Instructions for the task » Could you echo each of the following lines back to me word for word?

Supplied material »
■ ■ ■ ■ ■

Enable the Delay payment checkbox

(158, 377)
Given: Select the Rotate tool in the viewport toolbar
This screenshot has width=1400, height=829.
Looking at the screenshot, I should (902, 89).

■ ■ ■ ■ ■

The output »
Enable the Delay payment checkbox

(158, 377)
Given: Select the Rotate tool in the viewport toolbar
This screenshot has width=1400, height=829.
Looking at the screenshot, I should (902, 89).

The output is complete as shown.